→ Task directions
Retype the records that come next, word for word.

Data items

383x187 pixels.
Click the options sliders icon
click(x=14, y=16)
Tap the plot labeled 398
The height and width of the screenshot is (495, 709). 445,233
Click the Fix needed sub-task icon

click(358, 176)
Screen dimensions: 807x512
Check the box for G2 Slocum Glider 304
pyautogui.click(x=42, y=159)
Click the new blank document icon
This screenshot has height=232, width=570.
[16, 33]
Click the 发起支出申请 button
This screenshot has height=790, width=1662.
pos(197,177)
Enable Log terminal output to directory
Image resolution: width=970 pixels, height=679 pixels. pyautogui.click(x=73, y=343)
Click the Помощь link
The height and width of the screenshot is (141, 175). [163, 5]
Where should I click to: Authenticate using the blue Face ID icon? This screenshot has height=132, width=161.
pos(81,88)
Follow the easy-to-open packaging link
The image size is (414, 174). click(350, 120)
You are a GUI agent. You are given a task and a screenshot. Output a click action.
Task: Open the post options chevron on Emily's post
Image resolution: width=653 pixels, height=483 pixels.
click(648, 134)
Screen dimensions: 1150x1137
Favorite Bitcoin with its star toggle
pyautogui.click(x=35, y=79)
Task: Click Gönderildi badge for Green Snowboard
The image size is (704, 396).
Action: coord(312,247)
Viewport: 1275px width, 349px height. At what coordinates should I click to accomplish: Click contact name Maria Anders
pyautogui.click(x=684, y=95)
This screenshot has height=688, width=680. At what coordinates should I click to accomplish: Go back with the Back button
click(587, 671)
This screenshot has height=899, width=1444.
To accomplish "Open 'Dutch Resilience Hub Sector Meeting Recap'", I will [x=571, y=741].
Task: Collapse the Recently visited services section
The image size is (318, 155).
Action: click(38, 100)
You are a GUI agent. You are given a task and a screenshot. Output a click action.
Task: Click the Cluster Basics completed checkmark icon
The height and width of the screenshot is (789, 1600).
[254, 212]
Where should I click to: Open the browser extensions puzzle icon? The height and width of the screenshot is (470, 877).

→ Task response
383x187 pixels.
Click the options sliders icon
click(x=14, y=16)
Tap the plot labeled 398
The height and width of the screenshot is (495, 709). 445,233
Click the Fix needed sub-task icon

click(358, 176)
Screen dimensions: 807x512
Check the box for G2 Slocum Glider 304
pyautogui.click(x=42, y=159)
Click the new blank document icon
This screenshot has height=232, width=570.
[16, 33]
Click the 发起支出申请 button
This screenshot has height=790, width=1662.
pos(197,177)
Enable Log terminal output to directory
Image resolution: width=970 pixels, height=679 pixels. pyautogui.click(x=73, y=343)
Click the Помощь link
The height and width of the screenshot is (141, 175). [163, 5]
Where should I click to: Authenticate using the blue Face ID icon? This screenshot has height=132, width=161.
pos(81,88)
Follow the easy-to-open packaging link
The image size is (414, 174). click(350, 120)
You are a GUI agent. You are given a task and a screenshot. Output a click action.
Task: Open the post options chevron on Emily's post
Image resolution: width=653 pixels, height=483 pixels.
click(648, 134)
Screen dimensions: 1150x1137
Favorite Bitcoin with its star toggle
pyautogui.click(x=35, y=79)
Task: Click Gönderildi badge for Green Snowboard
The image size is (704, 396).
Action: coord(312,247)
Viewport: 1275px width, 349px height. At what coordinates should I click to accomplish: Click contact name Maria Anders
pyautogui.click(x=684, y=95)
This screenshot has height=688, width=680. At what coordinates should I click to accomplish: Go back with the Back button
click(587, 671)
This screenshot has height=899, width=1444.
To accomplish "Open 'Dutch Resilience Hub Sector Meeting Recap'", I will [x=571, y=741].
Task: Collapse the Recently visited services section
The image size is (318, 155).
Action: click(38, 100)
You are a GUI agent. You are given a task and a screenshot. Output a click action.
Task: Click the Cluster Basics completed checkmark icon
The height and width of the screenshot is (789, 1600).
[254, 212]
Where should I click to: Open the browser extensions puzzle icon? The height and width of the screenshot is (470, 877).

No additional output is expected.